Items from a dataset:
◆ ◆ ◆ ◆

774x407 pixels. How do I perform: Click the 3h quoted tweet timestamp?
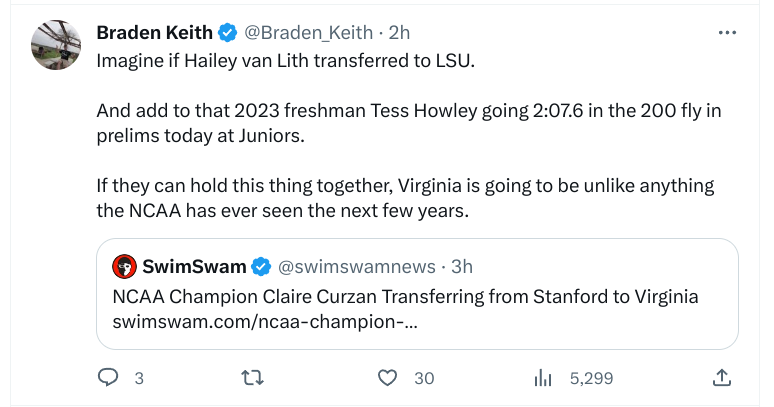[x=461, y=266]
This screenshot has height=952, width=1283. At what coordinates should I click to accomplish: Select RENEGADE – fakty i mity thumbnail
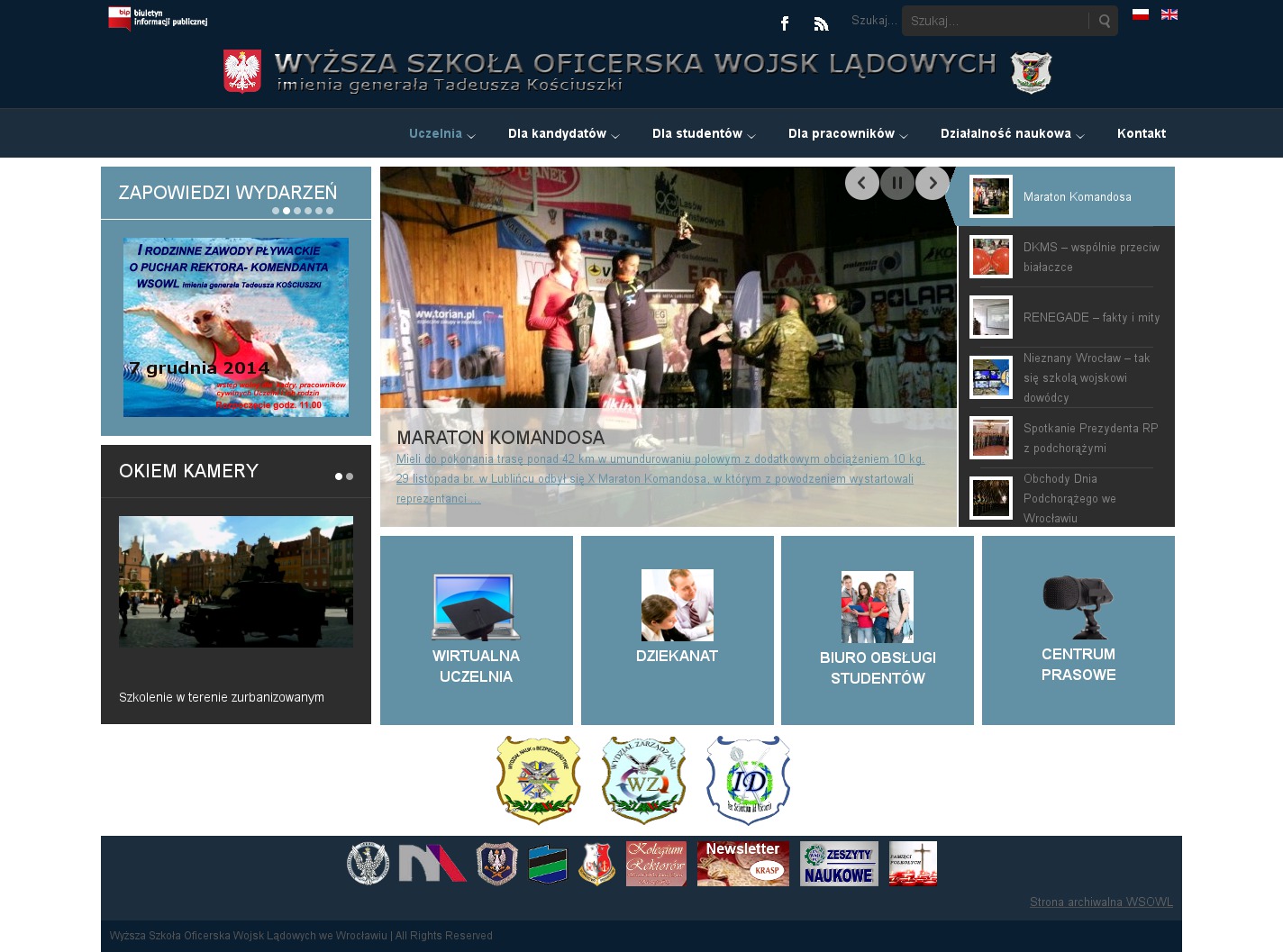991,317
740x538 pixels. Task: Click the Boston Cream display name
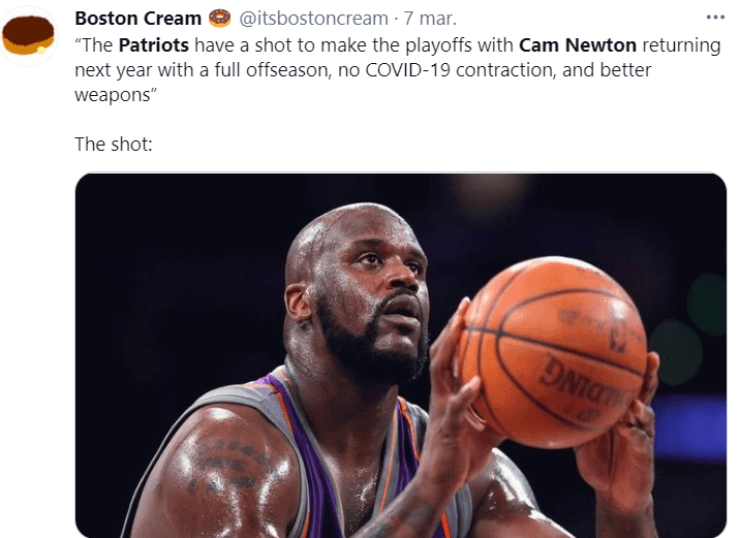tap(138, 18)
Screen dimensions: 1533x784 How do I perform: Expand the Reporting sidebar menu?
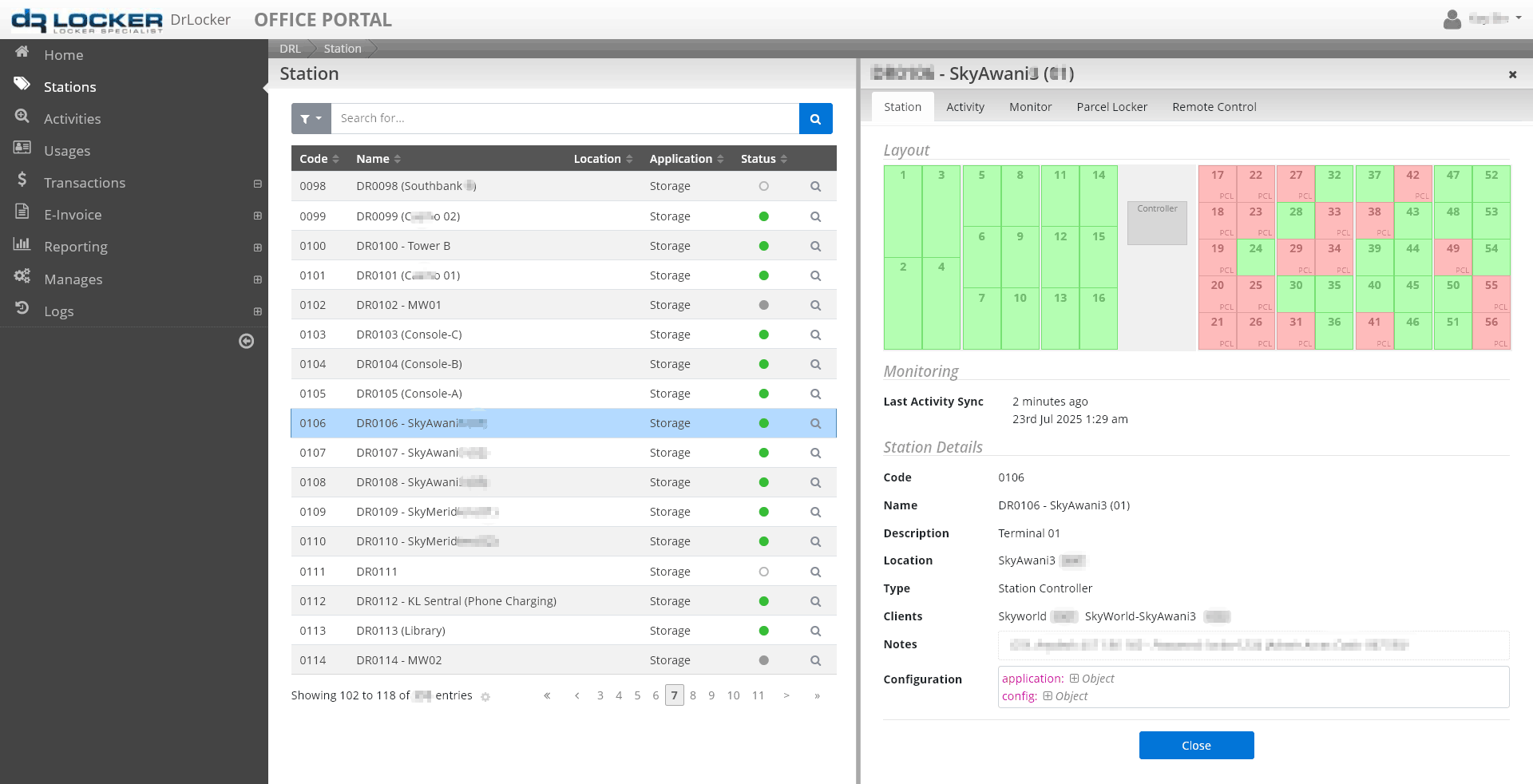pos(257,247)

◆ ◆ ◆ ◆

### Task to complete:
Rewrite the records above, replacing "How do I perform" with "How do I carry out" throughout and keeping everything else the same. Omit the pictures from your answer.

### Full response:
774x407 pixels. How do I carry out: Click the 3h quoted tweet timestamp?
[x=461, y=266]
This screenshot has height=952, width=1283. At what coordinates should I click to accomplish: Select RENEGADE – fakty i mity thumbnail
991,317
740x538 pixels. Task: Click the Boston Cream display name
tap(138, 18)
Screen dimensions: 1533x784 How do I carry out: Expand the Reporting sidebar menu?
pos(257,247)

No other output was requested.